──────── Document excerpt

This time, I was prepared. The Missoni for Target limited partnership launch in September 2011 was fresh in my mind. That was the day I tried to buy the Missoni bicycle and watched the Target site crash literally the moment I clicked “submit order.” Forget finding it in the store. Each location had only one bicycle and by the time I arrived at the bricks & mortar shop, I saw a happy shopper rolling it out the door. I did pick up a few items – none really the right size and most of them castoffs from an ambitious but generous shopper’s overloaded cart. And I realized I am not cut out to be a competitive shopper. So in anticipation of the launch of the Neiman Marcus -Target Holiday Shop Collection, I set my alarm for 2am on December 1, clicked on the “must haves,” checked out quickly and then went back for a second pass. Success!
For those unaware of it, here is the concept in a nushell: a collection of 52 items by 24 designers; available at Neiman Marcus, Target, Last Call by Neiman Marcus, neimanmarcus.com and target.com; priced from $7.99 to $499, beginning December 1 until it sells out.
The next day, I marveled at how gullible I am to the tricks of my own trade. I just bought a bunch of cool clothing and gifts at full price. In a poor economy. Why? Because of the perceived exclusivity and scarcity of the goods. Well played, Target. Well played, Neiman’s. And this was only 8 days after Black Friday, when discounts of 50-75% are standard. That’s powerful marketing.

────────────────

> Problem a
Output the entire post about the Neiman Marcus–Target holiday collection launch verbatim.
The shopping post and the entries are separate, unrelated material.

──────── Source material

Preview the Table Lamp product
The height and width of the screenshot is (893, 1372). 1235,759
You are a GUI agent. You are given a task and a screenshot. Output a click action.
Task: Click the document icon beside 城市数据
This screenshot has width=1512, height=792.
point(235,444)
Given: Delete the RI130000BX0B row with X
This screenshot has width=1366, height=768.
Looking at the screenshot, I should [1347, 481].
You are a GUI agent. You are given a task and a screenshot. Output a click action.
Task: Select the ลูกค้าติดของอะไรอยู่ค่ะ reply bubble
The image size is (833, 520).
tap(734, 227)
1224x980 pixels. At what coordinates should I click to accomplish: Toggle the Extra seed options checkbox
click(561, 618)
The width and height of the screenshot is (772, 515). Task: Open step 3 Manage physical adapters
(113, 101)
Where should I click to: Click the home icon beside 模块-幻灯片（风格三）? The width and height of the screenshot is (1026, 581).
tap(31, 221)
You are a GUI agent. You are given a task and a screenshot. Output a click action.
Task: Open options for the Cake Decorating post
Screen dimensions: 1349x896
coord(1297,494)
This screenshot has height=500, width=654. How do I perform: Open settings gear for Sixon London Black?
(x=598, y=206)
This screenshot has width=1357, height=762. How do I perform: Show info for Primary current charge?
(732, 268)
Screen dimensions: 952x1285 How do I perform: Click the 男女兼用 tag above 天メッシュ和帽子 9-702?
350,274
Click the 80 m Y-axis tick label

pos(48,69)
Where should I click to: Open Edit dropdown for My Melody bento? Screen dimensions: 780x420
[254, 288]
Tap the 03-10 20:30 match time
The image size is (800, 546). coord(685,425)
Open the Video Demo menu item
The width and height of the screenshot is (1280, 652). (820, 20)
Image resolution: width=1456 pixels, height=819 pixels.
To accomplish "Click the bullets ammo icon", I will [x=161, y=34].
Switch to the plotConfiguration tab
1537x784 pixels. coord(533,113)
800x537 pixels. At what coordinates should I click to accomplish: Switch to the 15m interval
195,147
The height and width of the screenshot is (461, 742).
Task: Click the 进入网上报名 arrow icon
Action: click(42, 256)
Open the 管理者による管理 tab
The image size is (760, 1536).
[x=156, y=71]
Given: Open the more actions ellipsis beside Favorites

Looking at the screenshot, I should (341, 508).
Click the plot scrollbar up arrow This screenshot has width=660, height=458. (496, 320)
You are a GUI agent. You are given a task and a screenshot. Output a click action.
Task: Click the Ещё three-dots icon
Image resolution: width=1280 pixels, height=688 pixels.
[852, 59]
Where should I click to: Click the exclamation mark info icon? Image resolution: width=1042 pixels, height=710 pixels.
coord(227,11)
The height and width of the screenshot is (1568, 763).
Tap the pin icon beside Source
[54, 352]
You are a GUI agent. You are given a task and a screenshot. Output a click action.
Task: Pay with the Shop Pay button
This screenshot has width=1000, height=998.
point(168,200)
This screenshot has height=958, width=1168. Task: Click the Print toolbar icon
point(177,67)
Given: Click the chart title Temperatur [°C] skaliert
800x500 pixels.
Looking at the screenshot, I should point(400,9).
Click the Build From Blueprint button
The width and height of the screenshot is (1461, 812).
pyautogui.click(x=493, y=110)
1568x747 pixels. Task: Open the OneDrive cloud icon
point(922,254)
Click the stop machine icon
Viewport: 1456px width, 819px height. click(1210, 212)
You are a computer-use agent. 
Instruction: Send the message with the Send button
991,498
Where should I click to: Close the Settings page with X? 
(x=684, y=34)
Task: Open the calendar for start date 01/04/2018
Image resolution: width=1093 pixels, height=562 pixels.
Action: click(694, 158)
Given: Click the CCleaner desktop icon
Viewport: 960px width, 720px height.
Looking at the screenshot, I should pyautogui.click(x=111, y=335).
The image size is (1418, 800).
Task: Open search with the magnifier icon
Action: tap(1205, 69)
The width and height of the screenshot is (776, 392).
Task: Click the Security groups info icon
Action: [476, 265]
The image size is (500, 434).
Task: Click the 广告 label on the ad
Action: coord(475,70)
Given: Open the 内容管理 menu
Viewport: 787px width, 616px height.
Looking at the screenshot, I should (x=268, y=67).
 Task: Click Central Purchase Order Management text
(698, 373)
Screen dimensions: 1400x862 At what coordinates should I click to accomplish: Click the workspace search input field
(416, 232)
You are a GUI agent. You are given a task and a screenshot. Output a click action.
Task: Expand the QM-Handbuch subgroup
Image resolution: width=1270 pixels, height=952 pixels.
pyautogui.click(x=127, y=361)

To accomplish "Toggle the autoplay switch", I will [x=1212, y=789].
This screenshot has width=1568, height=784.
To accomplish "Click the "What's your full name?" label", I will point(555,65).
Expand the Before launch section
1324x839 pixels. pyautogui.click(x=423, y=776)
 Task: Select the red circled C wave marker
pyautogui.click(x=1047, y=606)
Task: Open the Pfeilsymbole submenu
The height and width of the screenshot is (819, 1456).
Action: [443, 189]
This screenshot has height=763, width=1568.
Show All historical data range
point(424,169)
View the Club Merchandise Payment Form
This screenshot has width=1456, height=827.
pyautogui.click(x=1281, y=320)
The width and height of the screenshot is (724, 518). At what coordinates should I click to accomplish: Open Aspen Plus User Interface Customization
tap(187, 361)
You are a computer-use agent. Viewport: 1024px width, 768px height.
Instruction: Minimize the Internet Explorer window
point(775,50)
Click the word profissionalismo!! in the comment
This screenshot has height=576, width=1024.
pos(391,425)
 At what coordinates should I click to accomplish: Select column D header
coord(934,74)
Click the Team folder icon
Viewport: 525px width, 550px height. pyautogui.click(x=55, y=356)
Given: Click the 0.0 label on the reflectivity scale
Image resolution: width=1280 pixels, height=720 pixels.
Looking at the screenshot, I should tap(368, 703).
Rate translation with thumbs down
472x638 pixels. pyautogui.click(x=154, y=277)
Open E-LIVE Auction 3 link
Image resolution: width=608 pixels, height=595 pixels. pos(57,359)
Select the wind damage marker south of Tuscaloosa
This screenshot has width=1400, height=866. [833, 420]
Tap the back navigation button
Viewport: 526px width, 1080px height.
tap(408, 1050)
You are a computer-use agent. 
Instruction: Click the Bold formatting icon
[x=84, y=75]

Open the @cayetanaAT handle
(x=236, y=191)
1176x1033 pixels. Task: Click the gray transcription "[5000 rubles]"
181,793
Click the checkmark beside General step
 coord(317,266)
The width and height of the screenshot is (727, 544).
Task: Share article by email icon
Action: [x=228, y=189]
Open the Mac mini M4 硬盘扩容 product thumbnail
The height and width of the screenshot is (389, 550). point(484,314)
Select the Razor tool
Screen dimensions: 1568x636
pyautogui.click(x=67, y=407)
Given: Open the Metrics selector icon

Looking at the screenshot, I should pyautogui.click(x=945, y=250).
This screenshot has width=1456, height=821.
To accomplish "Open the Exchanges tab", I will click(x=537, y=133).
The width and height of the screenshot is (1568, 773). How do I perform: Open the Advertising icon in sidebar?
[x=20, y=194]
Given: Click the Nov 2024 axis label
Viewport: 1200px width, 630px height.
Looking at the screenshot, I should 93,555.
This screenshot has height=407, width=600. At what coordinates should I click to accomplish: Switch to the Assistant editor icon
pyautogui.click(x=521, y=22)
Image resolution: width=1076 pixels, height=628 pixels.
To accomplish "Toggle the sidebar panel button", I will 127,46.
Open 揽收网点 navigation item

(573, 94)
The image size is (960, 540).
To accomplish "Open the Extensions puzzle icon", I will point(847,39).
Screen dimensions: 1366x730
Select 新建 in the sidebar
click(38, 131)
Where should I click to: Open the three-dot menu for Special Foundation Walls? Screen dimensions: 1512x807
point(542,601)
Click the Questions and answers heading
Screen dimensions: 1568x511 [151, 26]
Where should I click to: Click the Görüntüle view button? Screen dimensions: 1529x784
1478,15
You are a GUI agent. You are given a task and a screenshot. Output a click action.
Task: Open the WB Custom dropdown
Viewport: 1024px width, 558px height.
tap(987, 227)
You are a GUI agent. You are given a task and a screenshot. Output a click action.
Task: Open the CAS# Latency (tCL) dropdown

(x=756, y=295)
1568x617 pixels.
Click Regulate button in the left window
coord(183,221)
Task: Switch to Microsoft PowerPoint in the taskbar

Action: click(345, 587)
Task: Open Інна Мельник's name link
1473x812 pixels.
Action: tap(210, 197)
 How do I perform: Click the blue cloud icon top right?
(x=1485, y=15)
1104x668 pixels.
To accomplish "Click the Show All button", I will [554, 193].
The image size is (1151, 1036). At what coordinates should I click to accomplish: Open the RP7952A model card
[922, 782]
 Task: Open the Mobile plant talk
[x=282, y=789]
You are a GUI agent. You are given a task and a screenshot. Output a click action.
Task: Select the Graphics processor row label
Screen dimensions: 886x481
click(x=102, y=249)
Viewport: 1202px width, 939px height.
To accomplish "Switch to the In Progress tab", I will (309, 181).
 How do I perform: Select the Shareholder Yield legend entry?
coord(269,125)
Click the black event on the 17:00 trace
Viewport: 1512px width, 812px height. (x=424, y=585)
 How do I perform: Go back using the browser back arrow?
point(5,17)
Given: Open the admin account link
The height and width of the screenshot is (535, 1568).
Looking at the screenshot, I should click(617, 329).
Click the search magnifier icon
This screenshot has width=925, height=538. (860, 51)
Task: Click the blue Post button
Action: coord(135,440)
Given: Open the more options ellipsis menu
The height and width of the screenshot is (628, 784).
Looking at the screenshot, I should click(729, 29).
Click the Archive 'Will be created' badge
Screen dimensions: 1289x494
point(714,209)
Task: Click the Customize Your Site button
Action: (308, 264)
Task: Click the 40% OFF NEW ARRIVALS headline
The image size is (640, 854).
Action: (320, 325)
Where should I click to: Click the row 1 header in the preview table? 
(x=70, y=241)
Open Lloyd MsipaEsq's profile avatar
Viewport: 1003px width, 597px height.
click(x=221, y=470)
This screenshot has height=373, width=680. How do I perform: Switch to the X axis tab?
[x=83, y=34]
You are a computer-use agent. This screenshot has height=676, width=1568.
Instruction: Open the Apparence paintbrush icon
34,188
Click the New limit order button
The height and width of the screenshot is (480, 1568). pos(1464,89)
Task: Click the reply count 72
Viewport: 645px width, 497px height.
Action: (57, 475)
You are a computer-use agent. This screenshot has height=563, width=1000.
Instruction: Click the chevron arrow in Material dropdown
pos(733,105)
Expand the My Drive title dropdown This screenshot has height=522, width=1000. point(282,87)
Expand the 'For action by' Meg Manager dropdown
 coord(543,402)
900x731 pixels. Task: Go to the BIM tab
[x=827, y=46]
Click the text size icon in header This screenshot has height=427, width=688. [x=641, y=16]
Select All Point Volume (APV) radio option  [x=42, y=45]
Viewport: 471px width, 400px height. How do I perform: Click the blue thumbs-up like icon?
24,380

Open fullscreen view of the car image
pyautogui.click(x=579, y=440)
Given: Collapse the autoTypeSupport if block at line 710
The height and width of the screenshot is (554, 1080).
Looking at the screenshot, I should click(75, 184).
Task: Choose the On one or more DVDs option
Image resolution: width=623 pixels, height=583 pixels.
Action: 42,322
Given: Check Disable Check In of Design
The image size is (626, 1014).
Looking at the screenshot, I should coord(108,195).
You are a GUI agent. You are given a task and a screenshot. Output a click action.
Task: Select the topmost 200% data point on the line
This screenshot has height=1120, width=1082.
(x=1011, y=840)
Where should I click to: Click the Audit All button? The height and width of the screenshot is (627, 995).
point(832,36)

────────────────

> Problem b
Return the entries verbatim from their first line through the line containing "Looking at the screenshot, I should [1347, 481].", including both.

> Complete output a
This time, I was prepared. The Missoni for Target limited partnership launch in September 2011 was fresh in my mind. That was the day I tried to buy the Missoni bicycle and watched the Target site crash literally the moment I clicked “submit order.” Forget finding it in the store. Each location had only one bicycle and by the time I arrived at the bricks & mortar shop, I saw a happy shopper rolling it out the door. I did pick up a few items – none really the right size and most of them castoffs from an ambitious but generous shopper’s overloaded cart. And I realized I am not cut out to be a competitive shopper. So in anticipation of the launch of the Neiman Marcus -Target Holiday Shop Collection, I set my alarm for 2am on December 1, clicked on the “must haves,” checked out quickly and then went back for a second pass. Success!
For those unaware of it, here is the concept in a nushell: a collection of 52 items by 24 designers; available at Neiman Marcus, Target, Last Call by Neiman Marcus, neimanmarcus.com and target.com; priced from $7.99 to $499, beginning December 1 until it sells out.
The next day, I marveled at how gullible I am to the tricks of my own trade. I just bought a bunch of cool clothing and gifts at full price. In a poor economy. Why? Because of the perceived exclusivity and scarcity of the goods. Well played, Target. Well played, Neiman’s. And this was only 8 days after Black Friday, when discounts of 50-75% are standard. That’s powerful marketing.

> Complete output b
Preview the Table Lamp product
The height and width of the screenshot is (893, 1372). 1235,759
You are a GUI agent. You are given a task and a screenshot. Output a click action.
Task: Click the document icon beside 城市数据
This screenshot has width=1512, height=792.
point(235,444)
Given: Delete the RI130000BX0B row with X
This screenshot has width=1366, height=768.
Looking at the screenshot, I should [1347, 481].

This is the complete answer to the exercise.